Reading text:

***

Sriracha. It’s become one of the three cornerstone American condiments alongside ketchup and mustard, and for good reason. It’s spicy, sweet and salty, with a touch of garlic. There’s competitors, but most I’ve tried either lack the body of the real deal, are heavy on the garlic, or have a raw, aggressive garlic taste to them.
A couple years ago, I was working with a sous chef who was obsessed with chilies, and started making his own hot sauces-a sriracha was one of them. The other sauces he made were good, but the sriracha was really good, good enough to best even the original. I had to know how to make it. After a couple casual interrogations he gave me the method, and I set about making my own.
As we all know, sriracha contains garlic. One day I got to thinking:
“Ramps taste like garlic, I should probably make a sriracha with them sometime”
It took a couple years, but finally I got around to making some. All I have to say is: It. Is. So. Good.
The finished product is the spitting image in texture and heat of store bought, but the ramps add a depth that brings it to a higher level. As you would expect, it tastes like sriracha made with ramp bulbs.

***

To do:
A) Answer these questions using the sriracha text above, one answer per line, marked the same way:
(i) Which two condiments does the text name as sriracha's fellow cornerstone American condiments?
(ii) What was the sous chef obsessed with?
(iii) According to the final sentence, what part of the ramp does the finished sauce taste like it was made with?
B) Translate this sentence from the sriracha text above into Spanish: "The other sauces he made were good, but the sriracha was really good, good enough to best even the original."
C) Reproduce the passage of the sriracha text above that begins at the words "Sriracha. It’s become" and stops after the words "taste to them.".

Provided records:
***

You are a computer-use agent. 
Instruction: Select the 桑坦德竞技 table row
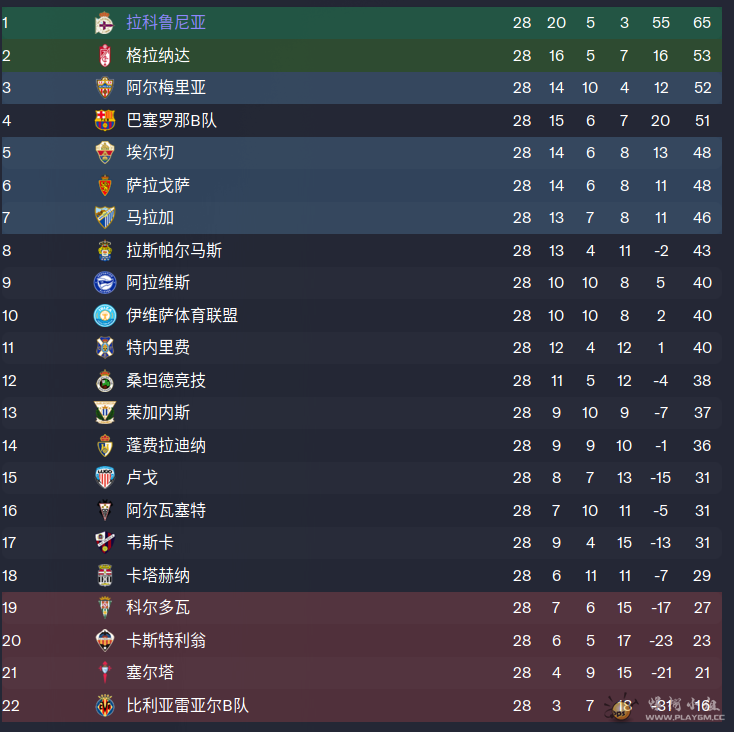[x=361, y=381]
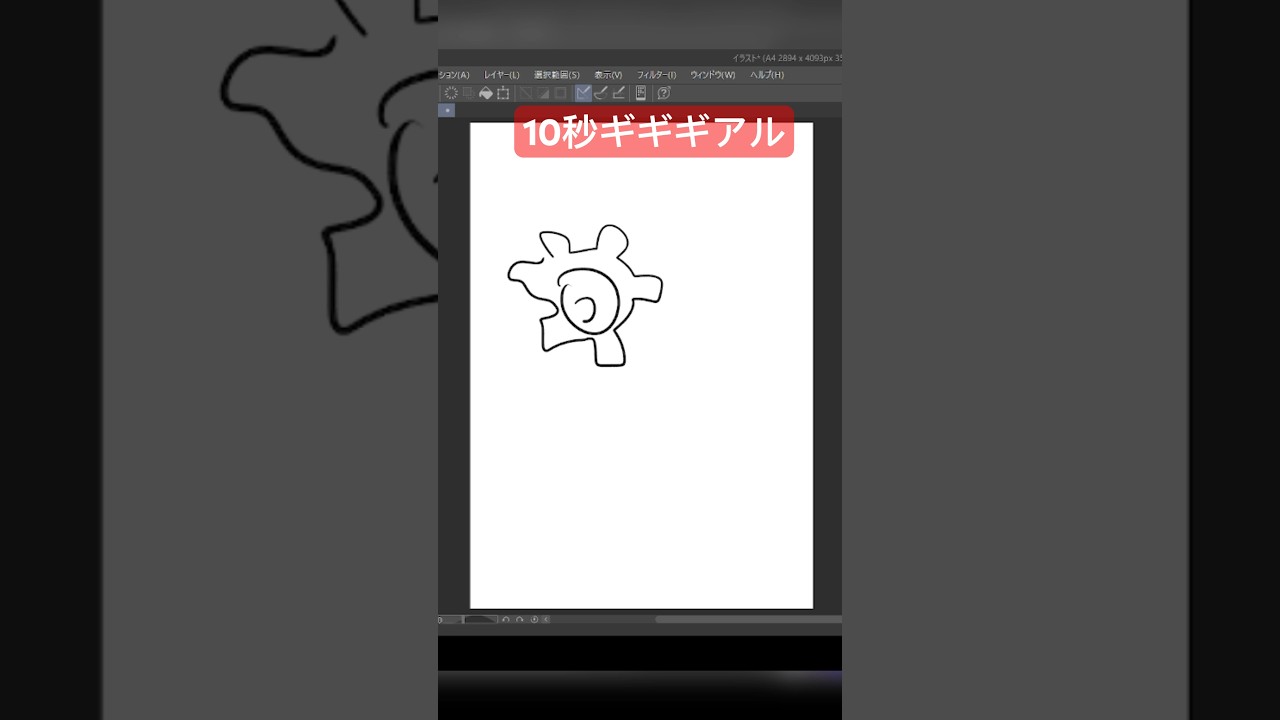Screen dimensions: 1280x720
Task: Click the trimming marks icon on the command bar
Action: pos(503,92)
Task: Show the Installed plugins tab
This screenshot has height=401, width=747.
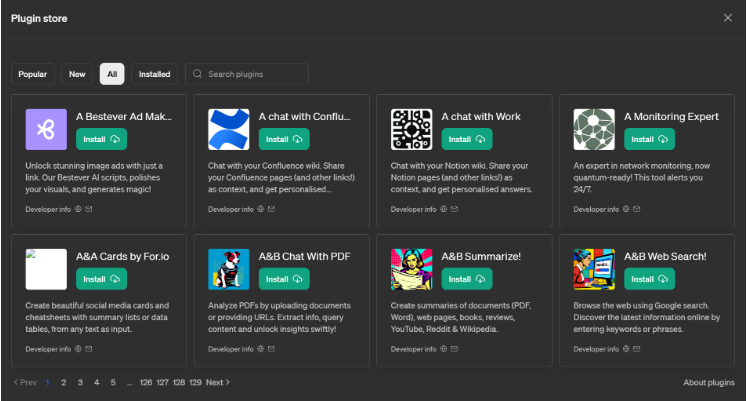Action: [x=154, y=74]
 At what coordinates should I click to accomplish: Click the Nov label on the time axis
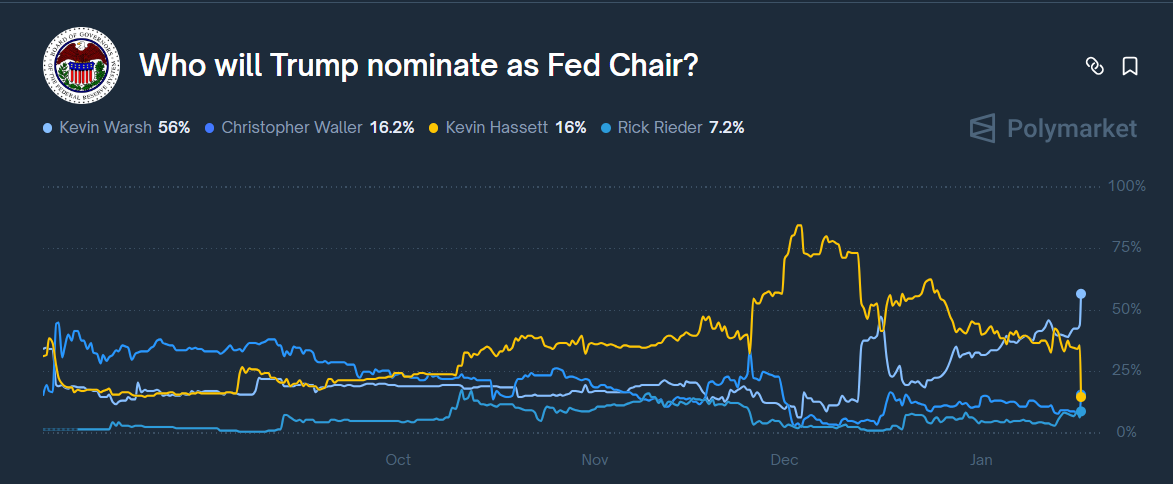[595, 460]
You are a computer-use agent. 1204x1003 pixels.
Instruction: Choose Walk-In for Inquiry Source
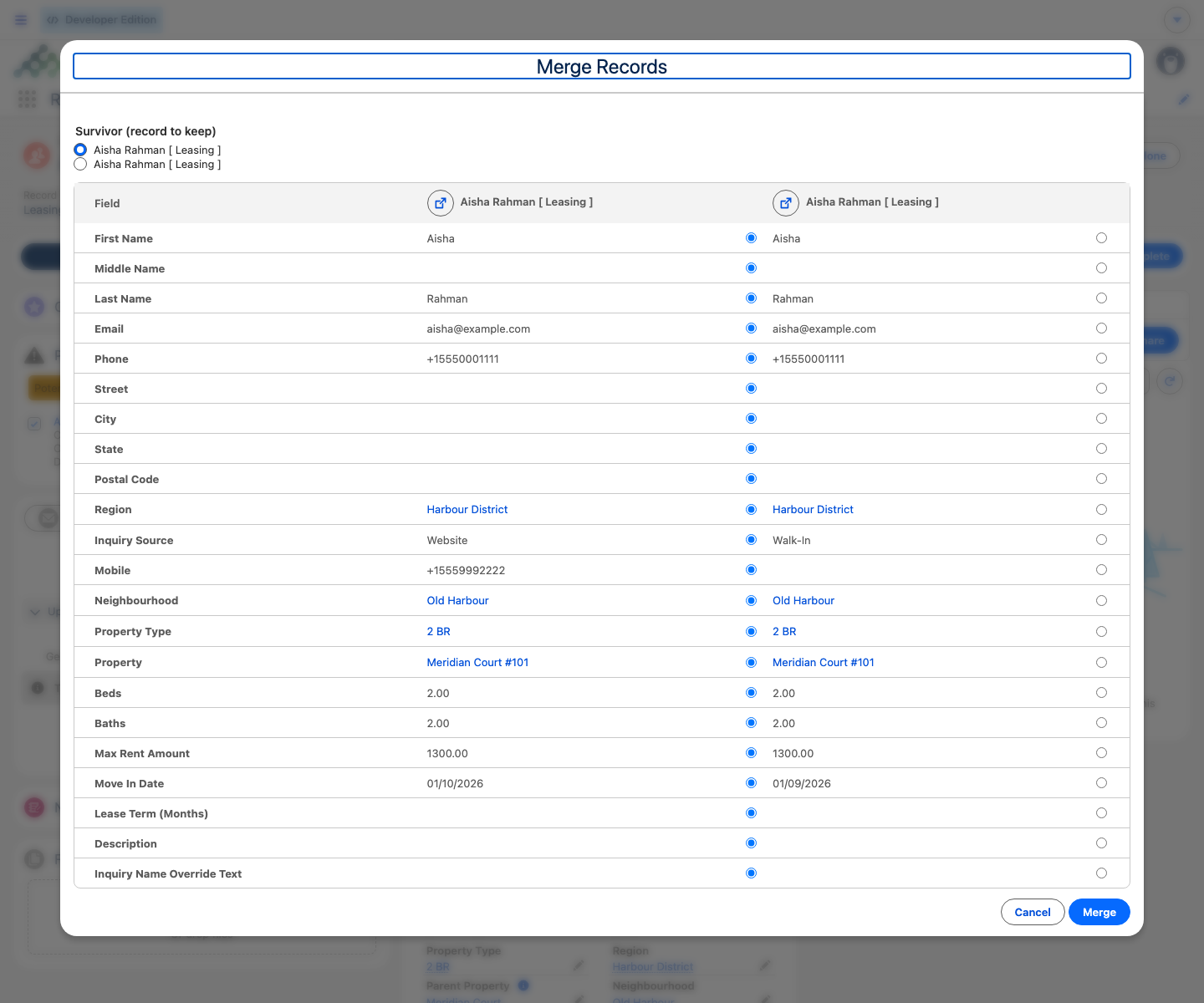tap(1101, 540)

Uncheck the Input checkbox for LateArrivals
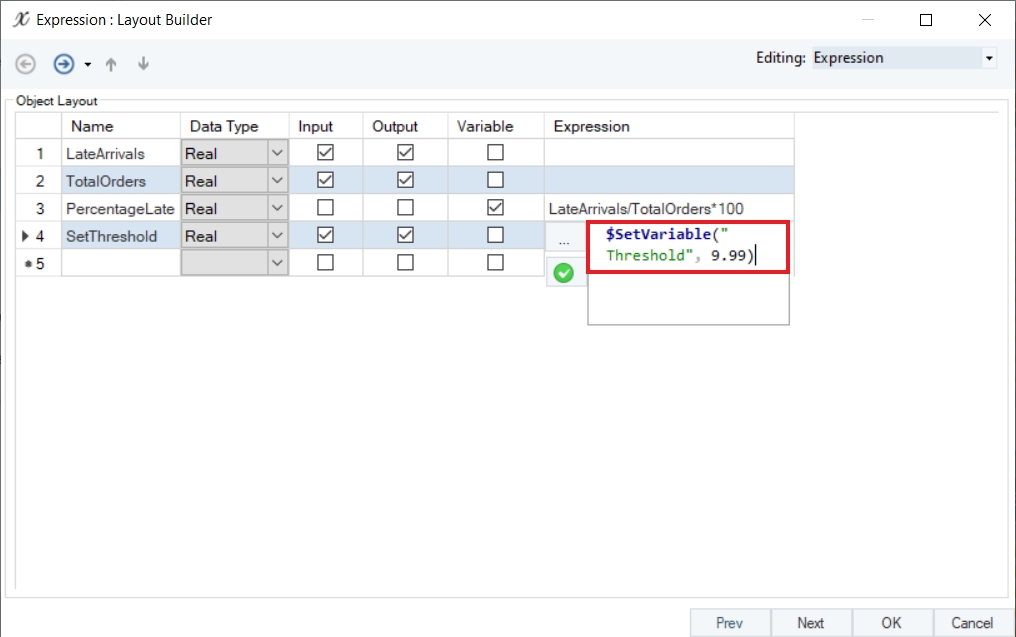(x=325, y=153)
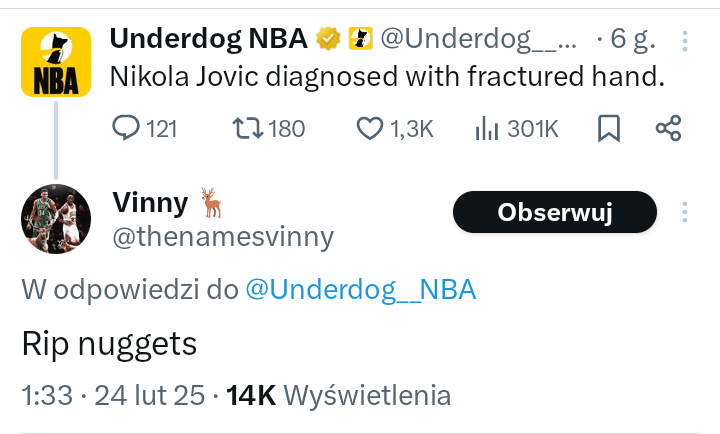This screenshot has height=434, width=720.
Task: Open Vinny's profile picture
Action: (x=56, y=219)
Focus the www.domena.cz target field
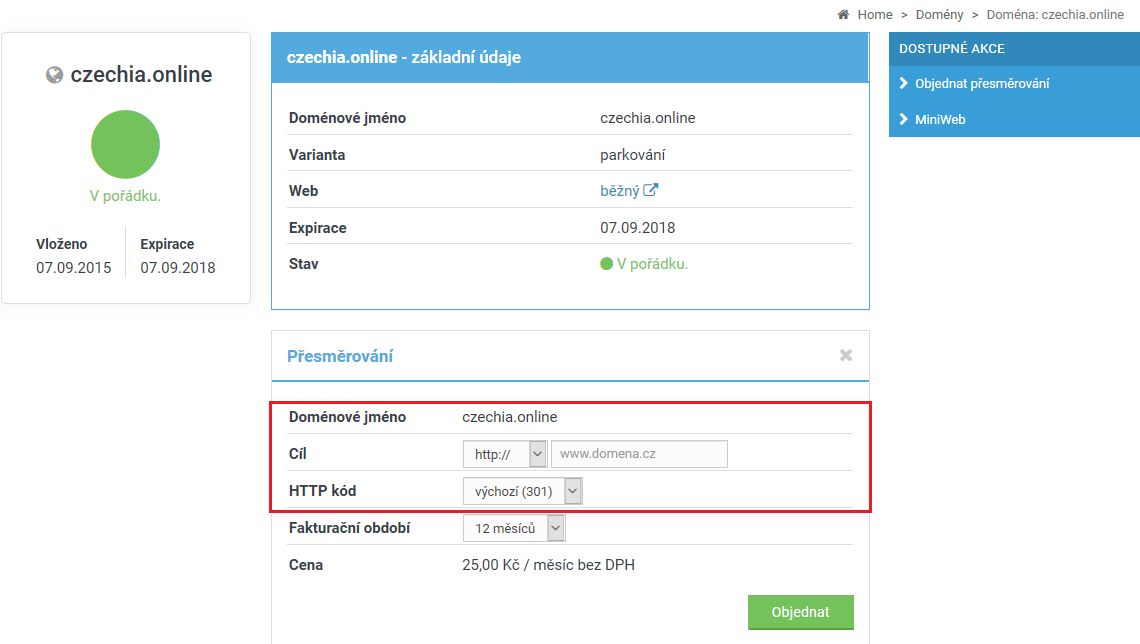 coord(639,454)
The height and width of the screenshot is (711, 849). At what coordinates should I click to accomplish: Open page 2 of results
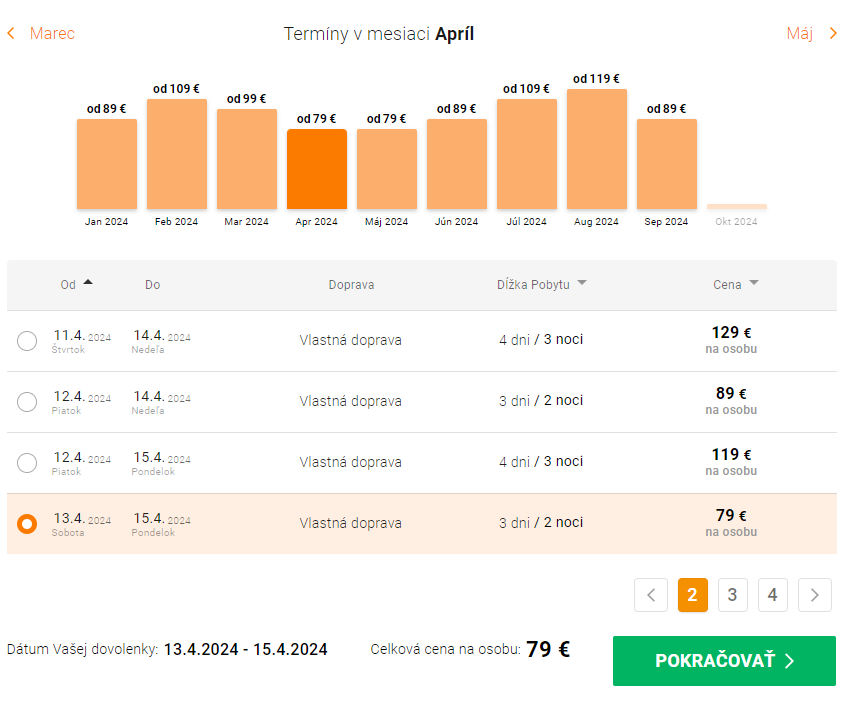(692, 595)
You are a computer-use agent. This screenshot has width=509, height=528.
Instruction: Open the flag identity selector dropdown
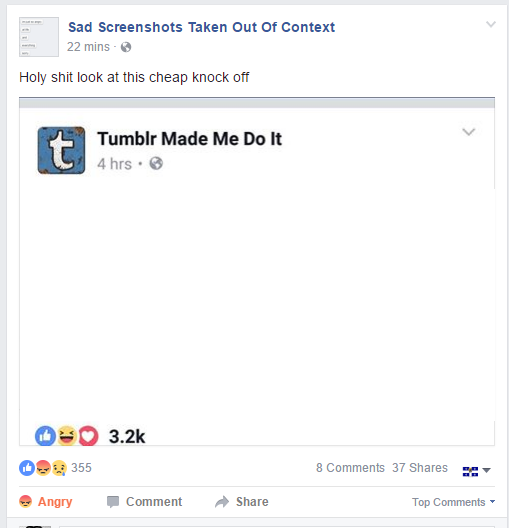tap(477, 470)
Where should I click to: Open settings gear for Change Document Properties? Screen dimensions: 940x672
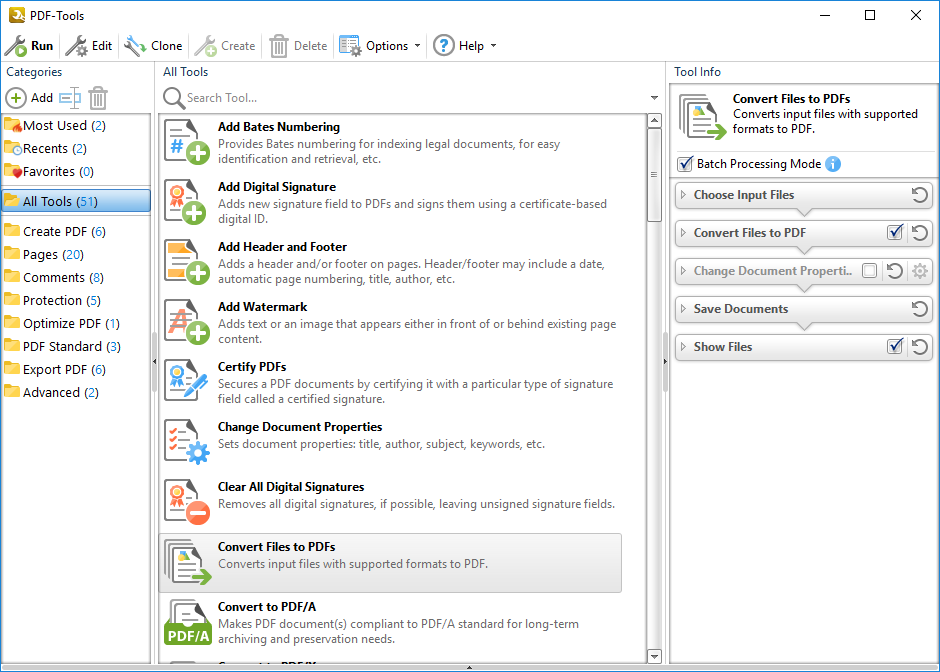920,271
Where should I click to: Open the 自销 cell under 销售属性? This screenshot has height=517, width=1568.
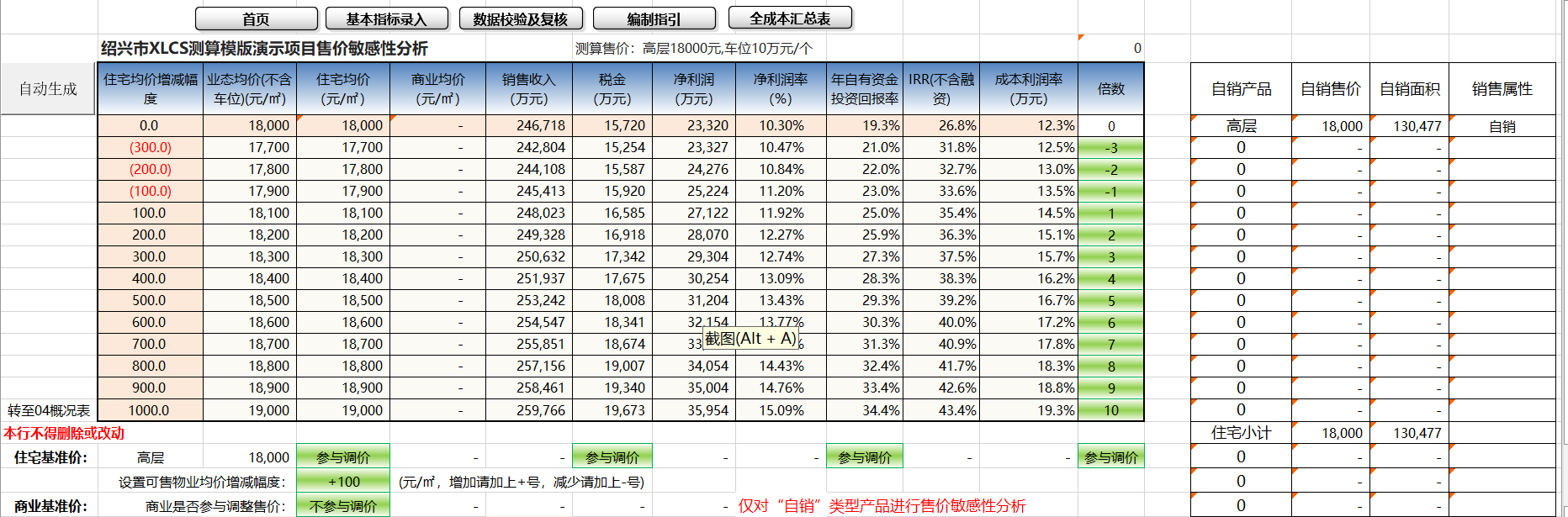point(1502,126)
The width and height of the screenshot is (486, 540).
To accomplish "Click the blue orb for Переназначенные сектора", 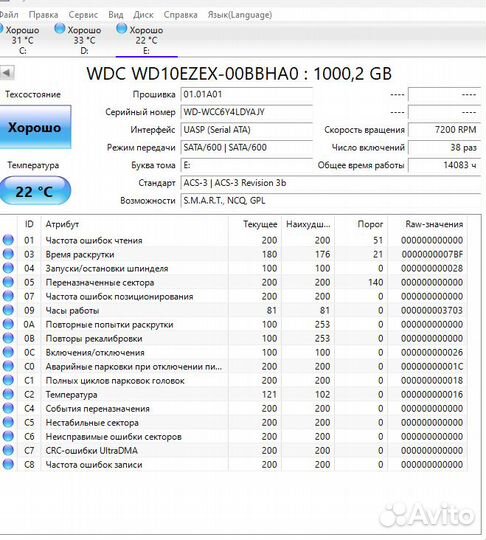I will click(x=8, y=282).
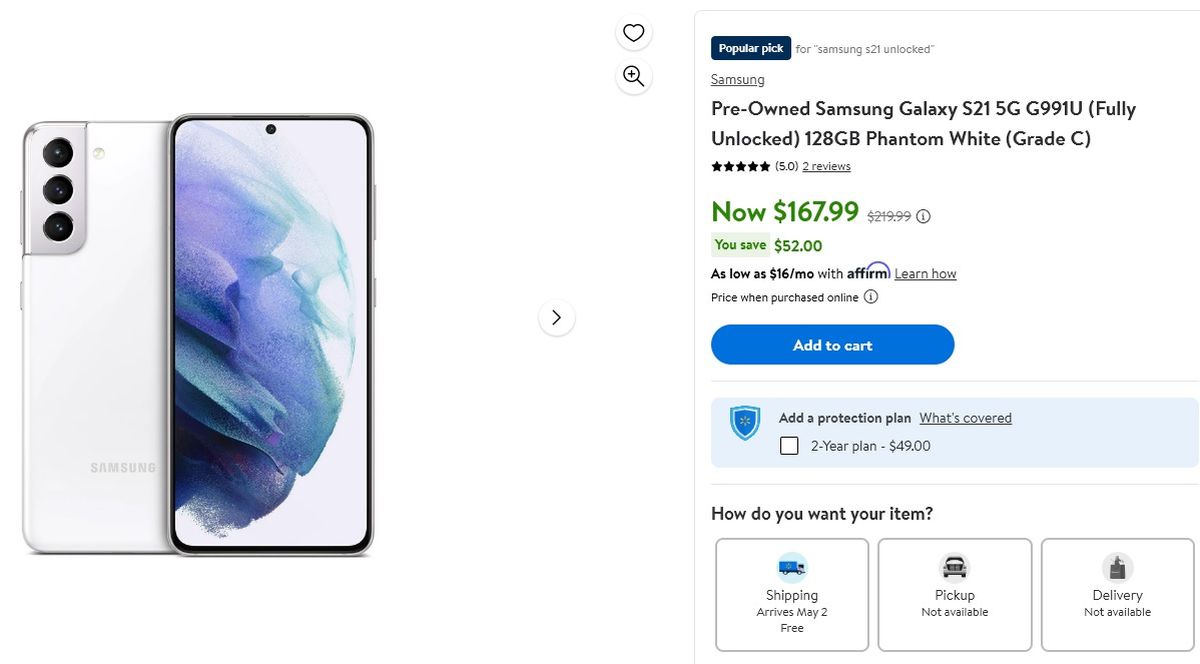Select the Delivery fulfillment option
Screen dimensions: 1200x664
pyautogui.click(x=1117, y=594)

***

Solved tasks:
A)
(i) Ketchup and mustard
(ii) Chilies
(iii) Ramp bulbs

B) Las otras salsas que él hacía eran buenas, pero la sriracha era realmente buena, lo bastante buena como para superar incluso a la original.

C)
Sriracha. It’s become one of the three cornerstone American condiments alongside ketchup and mustard, and for good reason. It’s spicy, sweet and salty, with a touch of garlic. There’s competitors, but most I’ve tried either lack the body of the real deal, are heavy on the garlic, or have a raw, aggressive garlic taste to them.